Social desirability bias: Type of bias related to how people answer research questions. They may respond in a way they felt was most socially acceptable.

attrition bias: occurs when participants drop out of a long term study

selection bias: bias related to how people are choosen to participate in a study

104
Q

difference btw distress, eustress and neustress

A

distress: negative type of stress that build over time and is bad for your body

eustress: positive type of stress that typically happens when youperceive a situation as challenging, but motivating. (typically enjoyable)

neustress: neutral type of stress. Neustress happens when you are exposed to something stressful but it does not actively or directly affect you.

105
Q

normative influence v compliance v ingratiation

A

normative=influence to conform with the expectations of others to gain social approval

compliance: superficial, public change in behaviour in response to group pressure

ingratiation: an attempt to get someone to like you in order to get them to comply with your requests

106
Q

folkway

A

the mildest type of norm, just common rules/manners we are supposed to follow. Traditions individuals have followed for a long time, ex. opening the door, helping a person who’s dropped item, or saying thank you. Consequences are not severe/consistent. No actual punishment.

107
Q

mores

A

norms based on some moral value/belief. Generally produce strong feelings. Usually a strong reaction if more is violated. Ex. truthfulness. Don’t have serious consequences.

108
Q

taboos

A

completely wrong in any circumstance, and violation results in consequences far more extreme than a more. Often punishable by law and result in severe disgust by members of community. Ex. incest and cannibalism.

109
Q

difference between psychophysical testing, operational span testing and partial report technique

A

psychophysical discrimination testing: varying a stimulus slightly and observing the effects on the persons behaviour or experience. measuring perception and performace.
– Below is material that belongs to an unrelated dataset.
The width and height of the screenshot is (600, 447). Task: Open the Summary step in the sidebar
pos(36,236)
operational span testing: simple test to see capacity of working memory

partial report tech: a method of testing memory in which only some of the total information presented is to be recalled. (ex, show you a string of letters and ask you to recall only some)

110
Q

Intersectionality

A

Intersectionality calls attention to how identity categories inersect in social stratification. For example, an individual’s position within a social hirearchy is determined not only by his or her social class, but also race/ethnicity.

Intersectionality can also involve other identity categories like sexual orientation, gender, age…

111
Q

Looking Glass Self

A

Socialization describes the process by which people learn the attitudes, behaviours, and values expected by their culture/community.

Can be learned through parents, peers, person at supermarket, celebrity, etc.

Socialization also shapes our self-image, and Charles Cooley used the term “looking glass self” to describe this process – idea that a person’s sense of self develops from interpersonal interactions with others.

Thought this happened in 3 steps

1) How do I appear to others?
2) What must others think of me? (shy, intelligent, awkward)
3) Revise how we think about ourselves (based on correct OR incorrect perceptions).

Critical aspect of this theory is Cooley believed we are not actually being influenced by opinions of others, but what we imagine the opinions of other people to be.